Exercise set
a – In the bottle lambs post, how much formula does the smaller lamb get at each feeding?
b – Transcribe part of the bottle lambs post, beginning at the words "## TheSheepGirl (Feb" and stopping after "No problems there!".

Source
:::

# Two New Bottle Lambs!! More pictures and slight update!



## TheSheepGirl (Feb 25, 2012)

I have two new bottle lambs. They are both ewe lambs. One is two weeks old and they other is three weeks old. I have no idea of breed, but their breeder raises Cheviot crosses, so that's a big possibility! I got them for free as long as I promise to take care of them, show them at the county fair and not eat them. No problems there!

At first I had problems getting them to drink the replacer, cause it was a different brand than they were used to. They also use two different types of nipples. The larger ewe uses a pritchard, but the other I couldn't get to use anything but an old baby bottle to drink from. 

I have them on a 4 times daily feeding schedule. At each feeding the smaller lamb gets 5oz of formula and the larger lamb gets 7oz. They are also getting free choice alfalfa and creep feed to help with rumine development. I have them on milk replacer until I can find some real milk. There is a sheep dairy not to far from me so that is not much of a problem.

:::

Stored rows

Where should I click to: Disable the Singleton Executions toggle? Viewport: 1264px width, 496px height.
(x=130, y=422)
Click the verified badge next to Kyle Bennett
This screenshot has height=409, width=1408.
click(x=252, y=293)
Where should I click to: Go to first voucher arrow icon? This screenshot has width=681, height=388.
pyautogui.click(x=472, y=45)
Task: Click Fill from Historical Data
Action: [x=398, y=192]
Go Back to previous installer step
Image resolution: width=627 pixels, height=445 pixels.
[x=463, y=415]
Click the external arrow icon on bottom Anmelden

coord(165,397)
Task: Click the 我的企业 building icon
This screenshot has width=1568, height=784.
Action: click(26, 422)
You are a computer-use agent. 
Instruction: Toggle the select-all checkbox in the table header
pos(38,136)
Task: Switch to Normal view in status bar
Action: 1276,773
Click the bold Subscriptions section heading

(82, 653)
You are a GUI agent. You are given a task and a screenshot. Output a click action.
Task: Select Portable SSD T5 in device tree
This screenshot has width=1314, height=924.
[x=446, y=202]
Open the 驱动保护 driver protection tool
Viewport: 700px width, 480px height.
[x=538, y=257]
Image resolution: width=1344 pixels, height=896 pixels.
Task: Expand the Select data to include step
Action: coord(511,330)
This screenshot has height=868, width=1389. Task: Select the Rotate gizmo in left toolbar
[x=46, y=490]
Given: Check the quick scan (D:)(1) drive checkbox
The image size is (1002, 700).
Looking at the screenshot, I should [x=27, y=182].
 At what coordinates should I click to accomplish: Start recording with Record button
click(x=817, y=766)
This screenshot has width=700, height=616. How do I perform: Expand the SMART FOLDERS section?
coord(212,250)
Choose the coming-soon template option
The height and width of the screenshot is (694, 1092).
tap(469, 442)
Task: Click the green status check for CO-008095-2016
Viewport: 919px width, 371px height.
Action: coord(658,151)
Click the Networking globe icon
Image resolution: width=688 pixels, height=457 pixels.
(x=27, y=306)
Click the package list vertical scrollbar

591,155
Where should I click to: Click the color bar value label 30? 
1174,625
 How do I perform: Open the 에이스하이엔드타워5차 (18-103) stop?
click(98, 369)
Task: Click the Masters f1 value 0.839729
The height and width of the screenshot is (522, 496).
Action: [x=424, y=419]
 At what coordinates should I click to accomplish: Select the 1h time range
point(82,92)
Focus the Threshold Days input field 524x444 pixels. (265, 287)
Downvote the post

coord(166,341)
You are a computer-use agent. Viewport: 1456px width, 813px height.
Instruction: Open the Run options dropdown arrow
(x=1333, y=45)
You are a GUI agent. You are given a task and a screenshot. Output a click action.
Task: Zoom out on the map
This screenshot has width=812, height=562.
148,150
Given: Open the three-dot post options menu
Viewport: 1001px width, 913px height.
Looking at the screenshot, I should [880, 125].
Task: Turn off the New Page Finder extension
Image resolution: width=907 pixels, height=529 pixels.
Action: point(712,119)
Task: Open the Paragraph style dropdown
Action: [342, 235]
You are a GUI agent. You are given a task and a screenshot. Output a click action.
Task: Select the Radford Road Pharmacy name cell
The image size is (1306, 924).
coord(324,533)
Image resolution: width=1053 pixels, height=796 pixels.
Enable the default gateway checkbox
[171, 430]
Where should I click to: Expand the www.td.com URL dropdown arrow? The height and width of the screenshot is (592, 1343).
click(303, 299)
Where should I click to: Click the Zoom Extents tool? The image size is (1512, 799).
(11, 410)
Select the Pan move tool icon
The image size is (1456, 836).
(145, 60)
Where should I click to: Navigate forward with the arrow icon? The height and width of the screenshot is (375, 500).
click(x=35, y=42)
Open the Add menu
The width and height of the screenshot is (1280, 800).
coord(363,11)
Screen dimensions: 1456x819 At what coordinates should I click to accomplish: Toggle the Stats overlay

:::

Results
a – The smaller lamb gets 5oz of formula at each feeding.

b –
## TheSheepGirl (Feb 25, 2012)

I have two new bottle lambs. They are both ewe lambs. One is two weeks old and they other is three weeks old. I have no idea of breed, but their breeder raises Cheviot crosses, so that's a big possibility! I got them for free as long as I promise to take care of them, show them at the county fair and not eat them. No problems there!